> Passage
....

GIS interpolation is key in assessing spatial and temporal bioremediation of groundwater arsenic contamination

Abstract

Arsenic (As) contamination in groundwater is a global crisis that is known to cause cancers of the skin, bladder, and lungs, among other health issues, and affects millions of people around the world. Due to the time and financial constraints associated with establishing in-depth monitoring programs, it is difficult to monitor and map arsenic concentrations over time and across large areas. The goal of this study was to determine the most accurate Geographic Information Systems (GIS) interpolation method for mapping the effects of bioremediation on groundwater arsenic sequestration across a local-scale study area in northwest Florida (~900 m2) over the duration of a nine-month period (pre-injection, one-month post-injection, and nine-months post-injection). We used groundwater data collected from 2018 to 2019 to visualize arsenic contamination over time. Measured arsenic concentrations from 23 wells were grouped into three categories: (1) decreasing, (2) fluctuating, or (3) largely unaffected by the bioremediation procedure. The accuracy of three interpolation methods was also investigated: Inverse Distance Weighted (IDW), Ordinary Kriging (OK), and Empirical Bayesian Kriging (EBK). Statistical results using the leave-one-out cross validation (LOOCV) process showed that OK consistently provided the most accurate predictions of arsenic concentrations across space and time ([Root Mean Square Error (RMSE) = 0.265] and accurately predicted regulatory arsenic concentrations below 0.05 mg/L in nine of 11 wells, while IDW and EBK only accurately predicted four and five wells, respectively. While it was shown that OK tends to underpredict arsenic maxima, this did not affect the overall accuracy of the interpolation compared to results from EBK (RMSE = 0.297) and IDW (RMSE = 0.272). Overall, these interpolations aided in the interpretation of the extent of bioremediation, revealing the need for repeated injections to continuously remove arsenic from the groundwater. The study will provide guidance and evaluation methods for international and governmental organizations, industrial companies, and local communities on how to understand spatial and temporal distributions of arsenic contamination and inform bioremediation efforts at various scales in the future.

....

> Task item
Decide whether each statement agrees with the abstract, answering yes or no and quoting the words that settle it: 1. The study area in northwest Florida covered about 900 m2. 2. IDW accurately predicted regulatory arsenic concentrations in five wells. 3. Arsenic concentrations were measured from 23 wells. The records that come next have no connection to the abstract above.

[Records from a data source]
....

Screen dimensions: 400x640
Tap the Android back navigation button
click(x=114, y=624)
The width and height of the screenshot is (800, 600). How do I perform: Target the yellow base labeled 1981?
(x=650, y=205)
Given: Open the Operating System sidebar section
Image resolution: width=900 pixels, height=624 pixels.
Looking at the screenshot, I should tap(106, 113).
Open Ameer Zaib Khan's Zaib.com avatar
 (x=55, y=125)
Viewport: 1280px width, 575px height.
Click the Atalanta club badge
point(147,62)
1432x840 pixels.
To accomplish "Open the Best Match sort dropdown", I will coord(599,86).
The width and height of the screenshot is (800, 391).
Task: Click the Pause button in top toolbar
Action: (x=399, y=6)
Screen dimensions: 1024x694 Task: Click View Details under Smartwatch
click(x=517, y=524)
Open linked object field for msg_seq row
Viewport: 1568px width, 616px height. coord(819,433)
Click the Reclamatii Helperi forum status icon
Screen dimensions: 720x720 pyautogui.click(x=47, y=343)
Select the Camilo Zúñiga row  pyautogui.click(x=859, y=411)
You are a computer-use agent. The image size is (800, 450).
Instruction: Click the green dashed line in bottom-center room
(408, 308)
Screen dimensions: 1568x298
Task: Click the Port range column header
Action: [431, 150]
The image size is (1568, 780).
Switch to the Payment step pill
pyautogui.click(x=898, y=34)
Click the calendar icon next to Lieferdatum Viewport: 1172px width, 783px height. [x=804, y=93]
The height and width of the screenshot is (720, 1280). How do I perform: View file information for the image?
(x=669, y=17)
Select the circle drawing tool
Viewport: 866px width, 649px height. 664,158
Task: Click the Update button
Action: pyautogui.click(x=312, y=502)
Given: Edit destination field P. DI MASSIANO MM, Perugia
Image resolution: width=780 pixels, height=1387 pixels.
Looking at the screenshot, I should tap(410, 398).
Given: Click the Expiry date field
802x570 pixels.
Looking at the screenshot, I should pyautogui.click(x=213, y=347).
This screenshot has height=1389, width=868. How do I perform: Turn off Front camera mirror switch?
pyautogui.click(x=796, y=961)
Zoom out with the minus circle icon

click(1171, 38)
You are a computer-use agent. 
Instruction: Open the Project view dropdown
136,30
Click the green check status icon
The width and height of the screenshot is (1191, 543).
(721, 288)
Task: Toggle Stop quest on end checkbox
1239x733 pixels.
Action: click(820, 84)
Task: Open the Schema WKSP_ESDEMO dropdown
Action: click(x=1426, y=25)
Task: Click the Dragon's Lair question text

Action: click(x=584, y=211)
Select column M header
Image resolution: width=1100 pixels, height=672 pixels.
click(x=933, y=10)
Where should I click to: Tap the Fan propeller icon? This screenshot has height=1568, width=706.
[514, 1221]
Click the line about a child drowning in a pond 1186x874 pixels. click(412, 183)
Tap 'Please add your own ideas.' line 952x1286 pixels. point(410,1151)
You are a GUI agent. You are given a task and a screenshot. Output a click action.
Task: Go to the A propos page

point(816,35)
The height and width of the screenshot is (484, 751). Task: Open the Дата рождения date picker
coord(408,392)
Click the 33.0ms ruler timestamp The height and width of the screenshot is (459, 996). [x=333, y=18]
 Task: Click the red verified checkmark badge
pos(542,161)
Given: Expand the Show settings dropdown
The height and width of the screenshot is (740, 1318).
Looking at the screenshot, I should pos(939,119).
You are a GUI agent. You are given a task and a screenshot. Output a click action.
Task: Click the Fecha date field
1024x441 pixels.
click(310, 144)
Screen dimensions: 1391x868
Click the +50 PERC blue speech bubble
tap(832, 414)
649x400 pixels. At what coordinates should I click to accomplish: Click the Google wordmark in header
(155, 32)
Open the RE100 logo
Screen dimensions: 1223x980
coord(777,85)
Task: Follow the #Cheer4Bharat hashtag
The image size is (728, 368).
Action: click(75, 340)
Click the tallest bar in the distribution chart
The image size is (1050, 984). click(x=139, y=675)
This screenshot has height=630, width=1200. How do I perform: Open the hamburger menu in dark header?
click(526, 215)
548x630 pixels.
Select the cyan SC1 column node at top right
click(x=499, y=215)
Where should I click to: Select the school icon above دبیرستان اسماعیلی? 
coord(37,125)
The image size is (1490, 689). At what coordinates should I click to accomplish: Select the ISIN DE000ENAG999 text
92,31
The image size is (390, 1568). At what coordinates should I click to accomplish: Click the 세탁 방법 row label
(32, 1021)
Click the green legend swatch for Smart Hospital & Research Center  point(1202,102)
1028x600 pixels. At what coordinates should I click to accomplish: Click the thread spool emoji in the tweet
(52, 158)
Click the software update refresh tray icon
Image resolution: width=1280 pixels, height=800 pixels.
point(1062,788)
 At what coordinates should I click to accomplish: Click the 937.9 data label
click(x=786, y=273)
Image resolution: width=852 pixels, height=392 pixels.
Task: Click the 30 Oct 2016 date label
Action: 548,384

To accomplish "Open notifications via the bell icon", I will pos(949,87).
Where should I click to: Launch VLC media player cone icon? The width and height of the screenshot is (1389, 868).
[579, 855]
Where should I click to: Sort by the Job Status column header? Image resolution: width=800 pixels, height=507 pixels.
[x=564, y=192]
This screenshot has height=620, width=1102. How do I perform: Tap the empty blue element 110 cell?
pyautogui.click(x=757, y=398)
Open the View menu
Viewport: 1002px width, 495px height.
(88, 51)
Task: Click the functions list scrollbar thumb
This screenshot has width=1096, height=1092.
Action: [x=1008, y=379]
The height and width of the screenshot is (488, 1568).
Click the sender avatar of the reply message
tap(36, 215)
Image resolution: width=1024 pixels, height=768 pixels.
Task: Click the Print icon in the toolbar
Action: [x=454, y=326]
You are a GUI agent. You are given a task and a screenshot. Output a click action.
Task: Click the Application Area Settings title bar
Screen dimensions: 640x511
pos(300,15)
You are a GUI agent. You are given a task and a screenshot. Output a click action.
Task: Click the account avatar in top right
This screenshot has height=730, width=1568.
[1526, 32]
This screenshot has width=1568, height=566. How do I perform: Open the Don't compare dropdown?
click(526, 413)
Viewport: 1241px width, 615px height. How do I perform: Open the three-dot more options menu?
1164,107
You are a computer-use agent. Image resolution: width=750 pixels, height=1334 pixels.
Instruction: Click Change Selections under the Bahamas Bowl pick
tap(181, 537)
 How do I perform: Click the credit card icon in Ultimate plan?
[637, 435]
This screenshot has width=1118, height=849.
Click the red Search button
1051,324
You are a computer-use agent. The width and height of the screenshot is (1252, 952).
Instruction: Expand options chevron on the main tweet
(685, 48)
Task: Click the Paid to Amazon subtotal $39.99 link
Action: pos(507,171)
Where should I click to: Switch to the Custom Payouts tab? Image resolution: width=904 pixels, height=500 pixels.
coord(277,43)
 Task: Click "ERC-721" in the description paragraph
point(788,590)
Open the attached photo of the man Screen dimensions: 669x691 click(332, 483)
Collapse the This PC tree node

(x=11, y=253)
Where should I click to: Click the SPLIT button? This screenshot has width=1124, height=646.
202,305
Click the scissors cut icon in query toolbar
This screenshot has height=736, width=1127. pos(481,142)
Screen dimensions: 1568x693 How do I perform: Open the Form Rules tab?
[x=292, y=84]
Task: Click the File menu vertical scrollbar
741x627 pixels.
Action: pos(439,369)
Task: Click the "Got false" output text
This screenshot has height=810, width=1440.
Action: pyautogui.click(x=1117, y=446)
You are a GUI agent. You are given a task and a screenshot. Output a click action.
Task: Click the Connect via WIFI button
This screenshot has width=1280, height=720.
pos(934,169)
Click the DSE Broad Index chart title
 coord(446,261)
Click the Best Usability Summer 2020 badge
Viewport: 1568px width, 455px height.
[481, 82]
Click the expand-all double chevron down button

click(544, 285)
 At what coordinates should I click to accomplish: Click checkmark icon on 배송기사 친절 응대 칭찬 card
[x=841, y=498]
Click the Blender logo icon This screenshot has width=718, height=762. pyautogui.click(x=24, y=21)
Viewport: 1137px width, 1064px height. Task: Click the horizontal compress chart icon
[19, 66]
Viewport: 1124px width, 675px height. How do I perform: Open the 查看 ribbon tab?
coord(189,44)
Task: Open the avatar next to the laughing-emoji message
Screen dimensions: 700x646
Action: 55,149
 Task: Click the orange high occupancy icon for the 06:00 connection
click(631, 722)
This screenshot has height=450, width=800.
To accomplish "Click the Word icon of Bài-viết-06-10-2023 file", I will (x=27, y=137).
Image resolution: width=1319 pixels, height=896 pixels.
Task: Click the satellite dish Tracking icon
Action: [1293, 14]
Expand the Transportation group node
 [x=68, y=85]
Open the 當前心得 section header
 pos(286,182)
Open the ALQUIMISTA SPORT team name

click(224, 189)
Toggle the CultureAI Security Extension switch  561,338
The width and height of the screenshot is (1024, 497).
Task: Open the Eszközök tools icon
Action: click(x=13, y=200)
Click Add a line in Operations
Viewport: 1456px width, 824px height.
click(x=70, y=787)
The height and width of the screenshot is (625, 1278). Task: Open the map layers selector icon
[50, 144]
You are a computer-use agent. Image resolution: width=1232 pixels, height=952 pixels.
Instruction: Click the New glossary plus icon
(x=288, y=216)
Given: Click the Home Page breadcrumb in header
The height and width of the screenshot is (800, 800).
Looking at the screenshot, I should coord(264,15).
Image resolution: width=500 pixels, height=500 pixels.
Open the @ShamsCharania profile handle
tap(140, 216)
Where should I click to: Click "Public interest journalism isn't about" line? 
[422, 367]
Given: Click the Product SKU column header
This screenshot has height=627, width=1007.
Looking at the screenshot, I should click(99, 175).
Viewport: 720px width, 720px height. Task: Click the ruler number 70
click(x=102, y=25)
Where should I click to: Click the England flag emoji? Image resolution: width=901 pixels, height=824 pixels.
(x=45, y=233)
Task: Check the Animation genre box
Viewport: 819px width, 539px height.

....

> Reply
1. Yes: "a local-scale study area in northwest Florida (~900 m2)"
2. No: "while IDW and EBK only accurately predicted four and five wells, respectively"
3. Yes: "Measured arsenic concentrations from 23 wells"